**PROBLEM TO SOLVE**
All lines in the records below that hold "button" are to be shown.

Screenshot grounding data:
★ ★ ★ ★ ★ ★ ★
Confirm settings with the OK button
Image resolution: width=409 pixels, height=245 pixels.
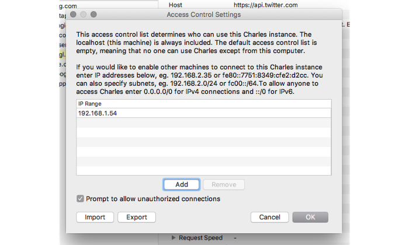(x=310, y=217)
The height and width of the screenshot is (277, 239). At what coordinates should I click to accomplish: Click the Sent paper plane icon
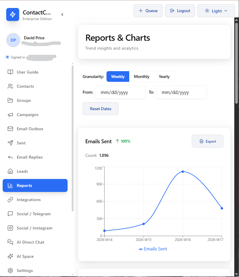point(10,143)
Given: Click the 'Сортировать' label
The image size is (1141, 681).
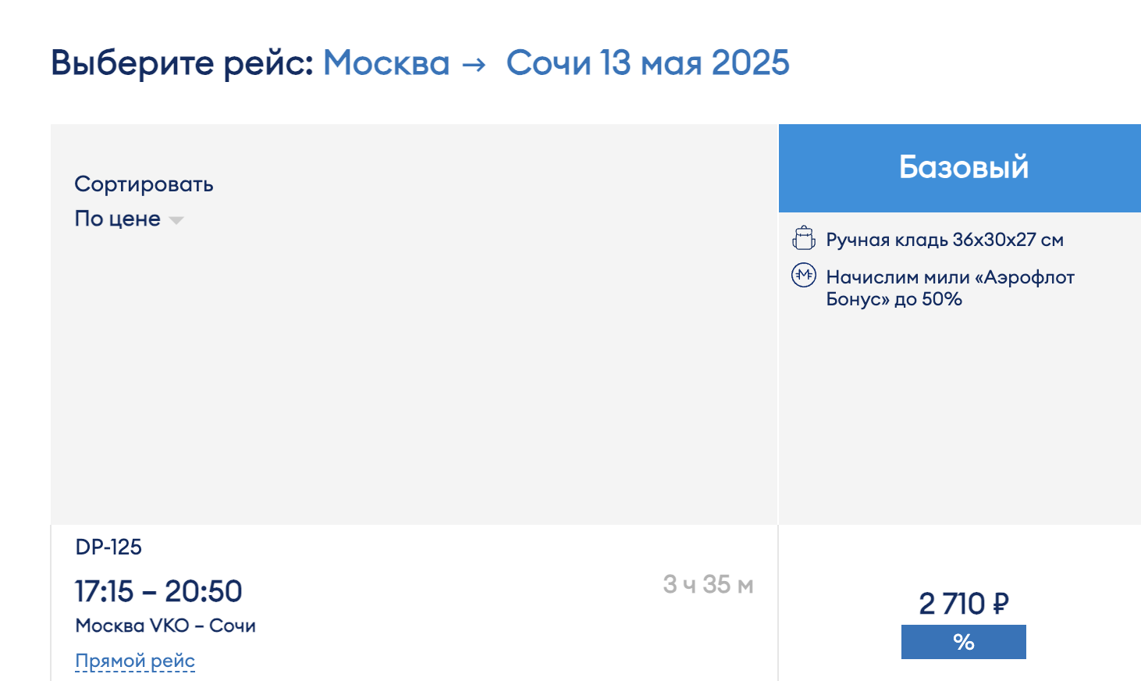Looking at the screenshot, I should 144,185.
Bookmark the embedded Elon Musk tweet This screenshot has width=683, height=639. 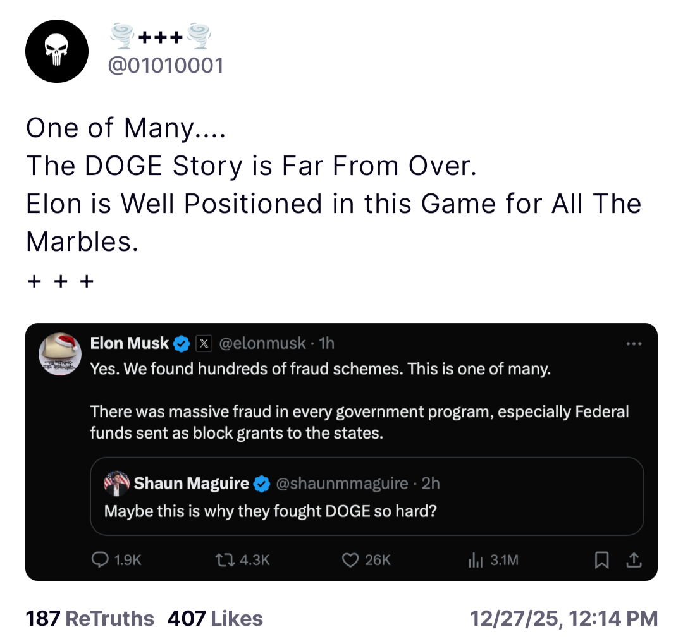point(602,559)
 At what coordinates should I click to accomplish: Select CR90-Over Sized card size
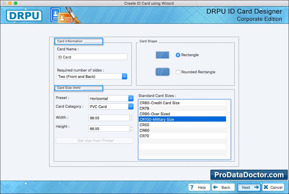(x=155, y=114)
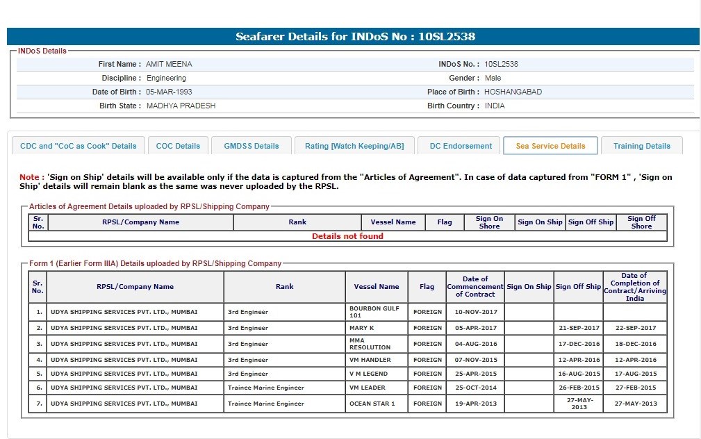
Task: Open the CDC and "CoC as Cook" Details tab
Action: pos(79,146)
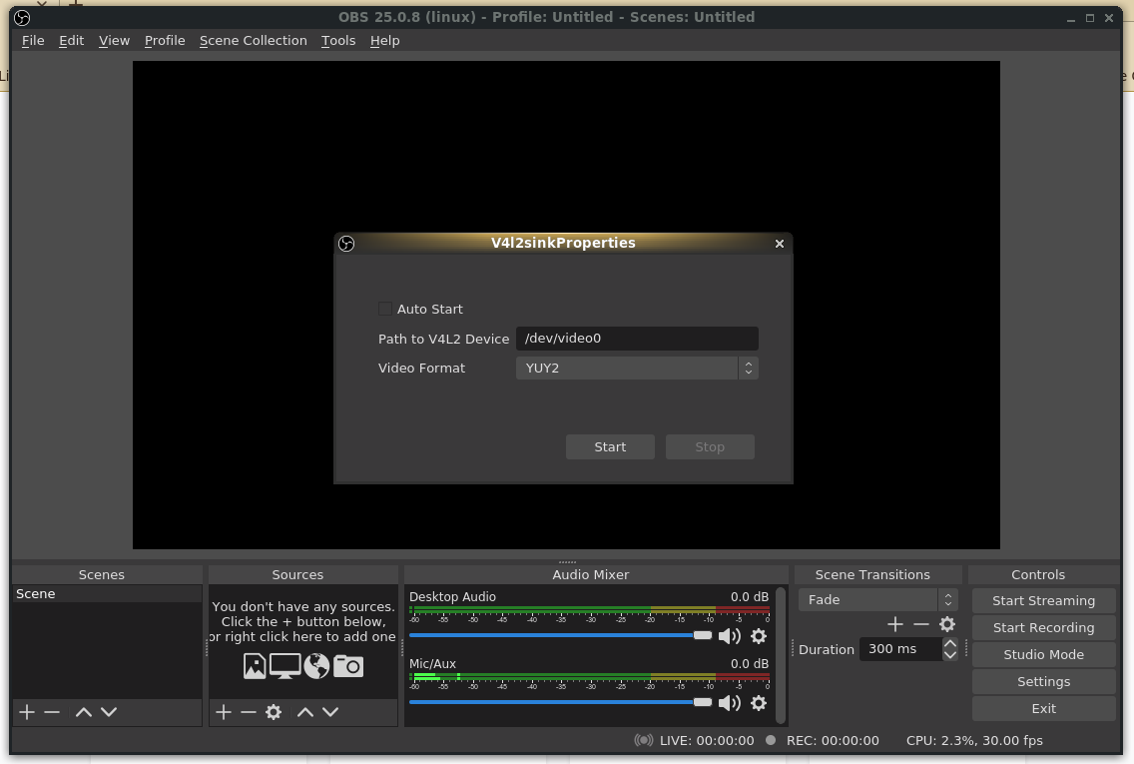The width and height of the screenshot is (1134, 764).
Task: Open source properties gear icon
Action: point(274,712)
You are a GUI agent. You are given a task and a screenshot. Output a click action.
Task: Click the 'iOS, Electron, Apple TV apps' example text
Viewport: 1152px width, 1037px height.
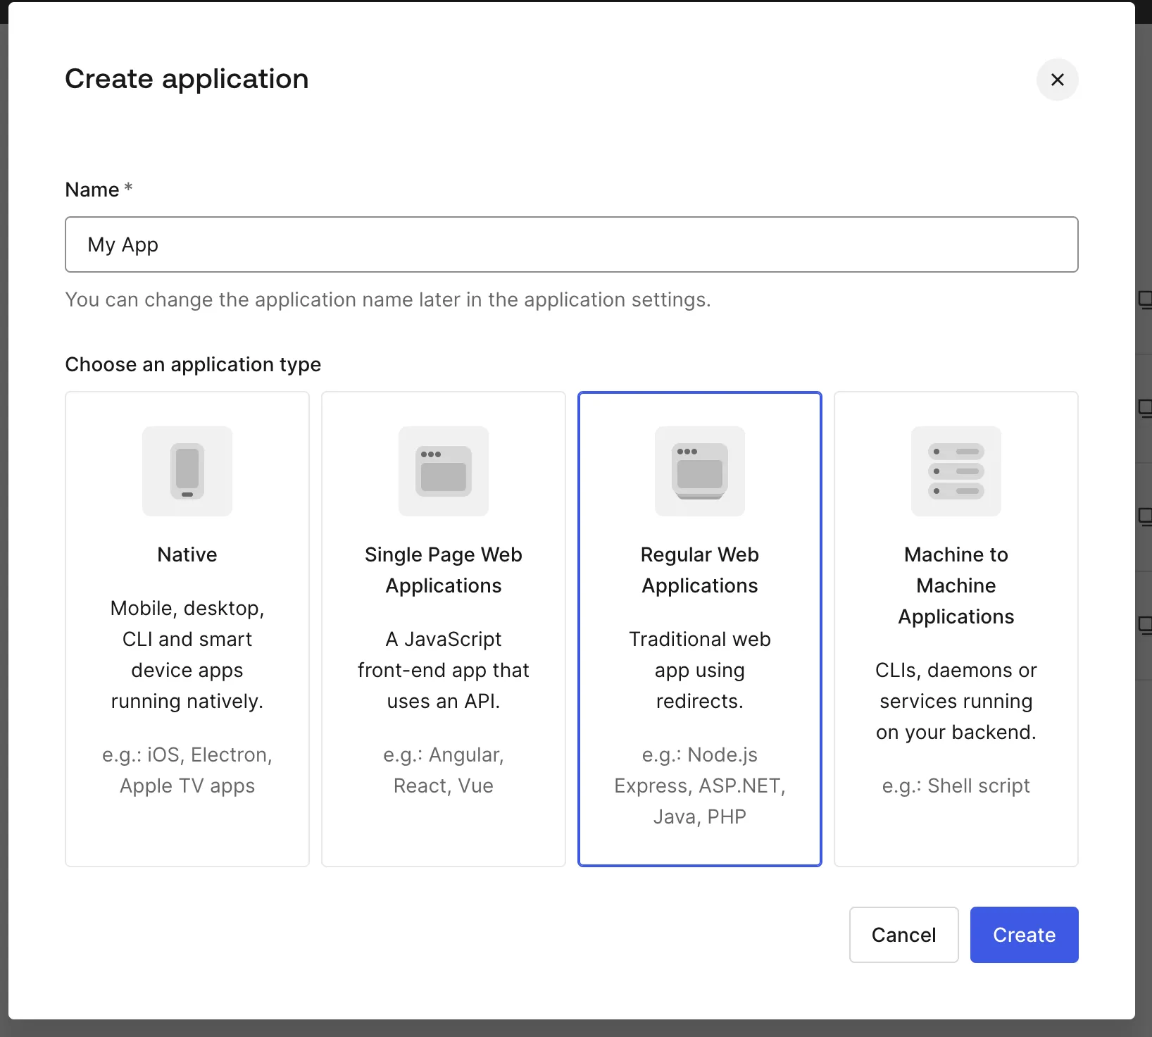coord(187,770)
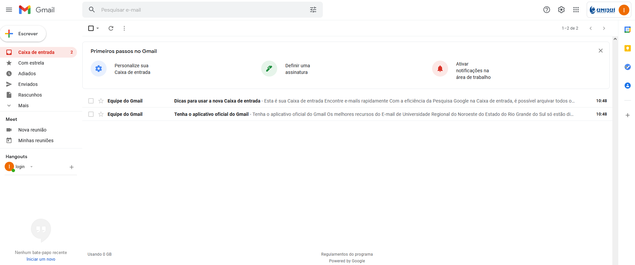Open the help question mark icon
The width and height of the screenshot is (635, 265).
pos(547,10)
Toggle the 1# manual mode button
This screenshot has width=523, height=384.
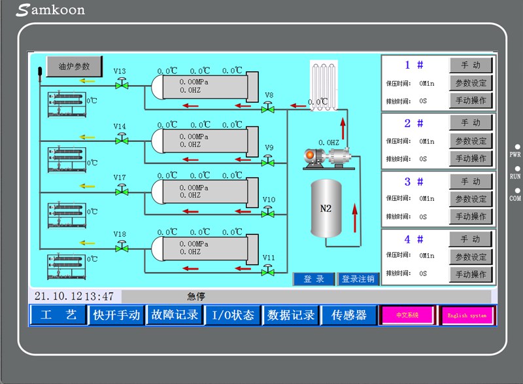[470, 65]
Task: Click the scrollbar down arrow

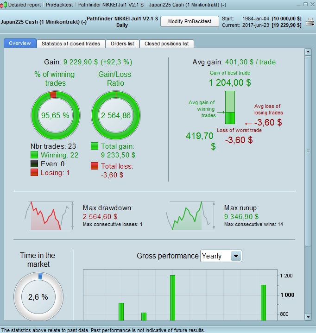Action: tap(308, 317)
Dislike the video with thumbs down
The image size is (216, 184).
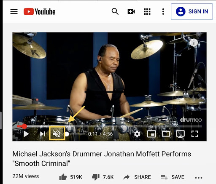(x=96, y=177)
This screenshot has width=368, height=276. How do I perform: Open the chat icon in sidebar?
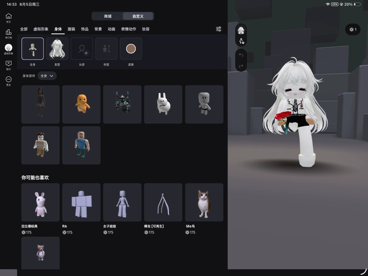click(9, 63)
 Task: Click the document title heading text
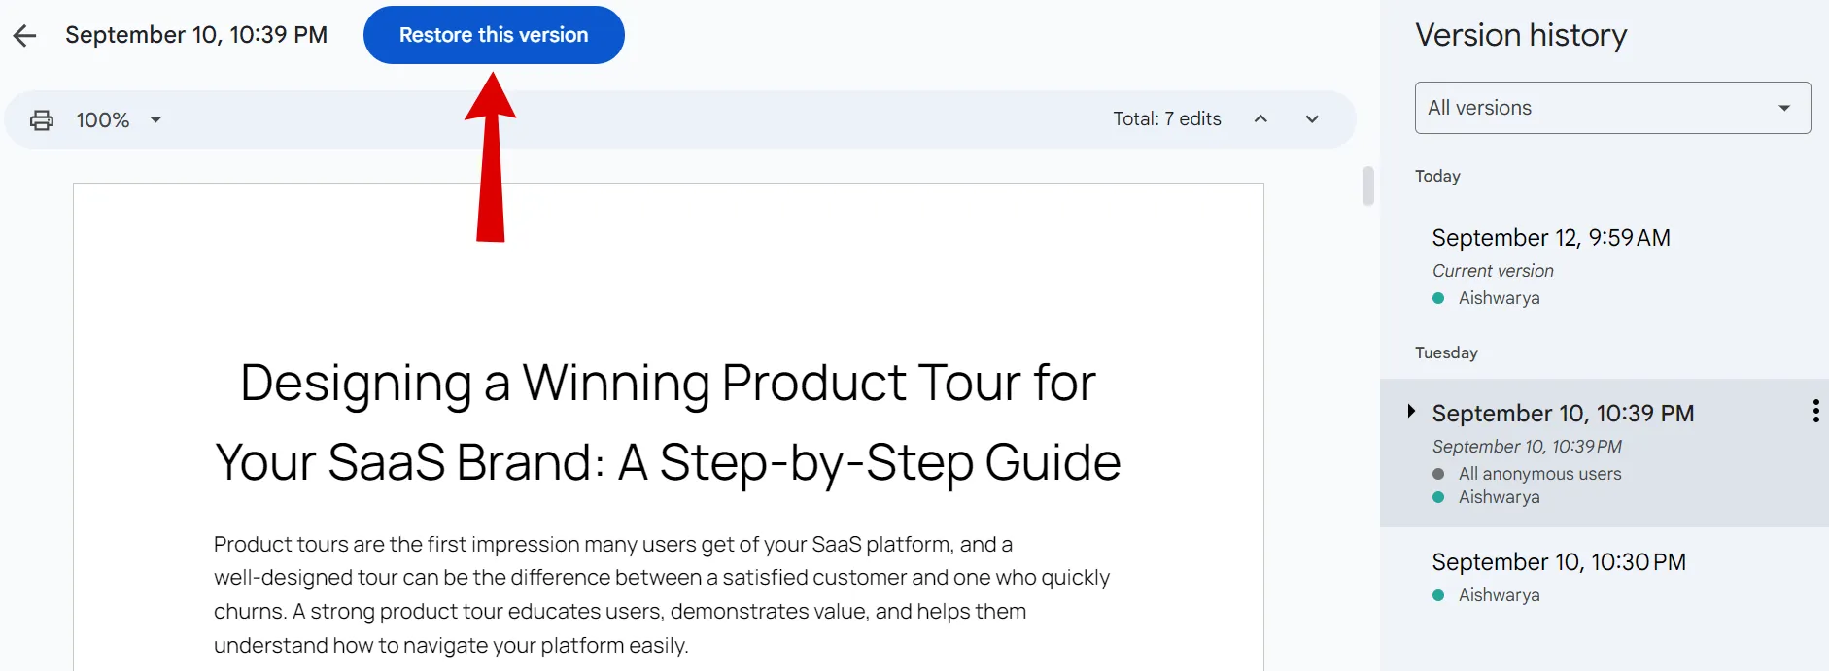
★ ★ ★ ★ ★ ★ ★
**EXERCISE OUTPUT**
Confirm settings with the OK button
Toggle the 1# manual mode button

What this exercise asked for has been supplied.